Norris also says that no amount of fame will come between him and his van, Shaggy. For years, the two were inseparable during Norris’ off-season. Much to the amusement of his fellow teammates, Norris insisted on driving his VW van down to Florida for spring training.
He also takes Shaggy on cross-country trips at least once a year. But as much as Norris loves his car, he knows that it has its limits. Shaggy broke down three times during his 2015 drive from Tennessee to Oregon (and several more times since).

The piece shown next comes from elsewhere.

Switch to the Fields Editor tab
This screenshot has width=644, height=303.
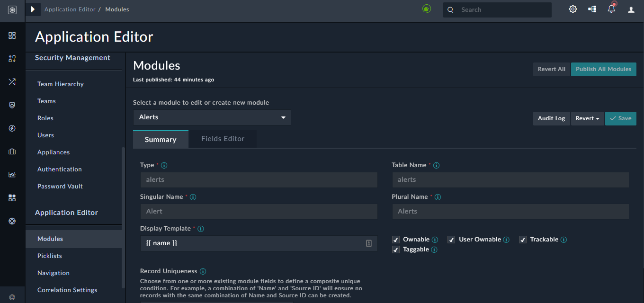(223, 139)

“It was pretty gnarly,” Norris recalls. The second time it broke down, Norris blew the third cylinder while driving through Kansas. He eventually found a mechanic in Denver, Colorado, who could fix it. But in order to get there, Norris had to drive eight hours at 35 miles an hour.
The VW van lasted for one more day before it failed again. “I’m very fortunate for those experiences,” the pitcher continues. “I think they’ve helped mold me as a person.” As time’s gone on, Norris has gotten handier too.
He knows how to fix his car with duct tape and zip ties and has educated himself on how to make Shaggy last long-term. “I like the idea of fixing it myself,” Norris explains. “My dad’s the hardest worker I’ve ever met, so he’s inspired me to relish those opportunities.” Now going on his tenth year with Shaggy, Norris has his traveling system down pat.
He doesn’t pack as many things (to keep the weight down) and now performs maintenance checks before any long drive. While his trips have become increasingly shorter in recent years, he has no plans on abandoning van life.
“I plan on having it my whole life,” Norris said of his VW van. “It helped me find myself in many ways. It means a lot to me.” But for now, it’s just Shaggy and the Van Man sitting together on the beach. As he walks towards the water, he looks up at the sky and starts to name the stars above.
Norris takes out his camera and begins photographing everything he sees—the van, the beach, the stars, everything. “I have to capture this,” he says. For another night, Norris is at peace on the beach, and maybe, just maybe, he can make it last.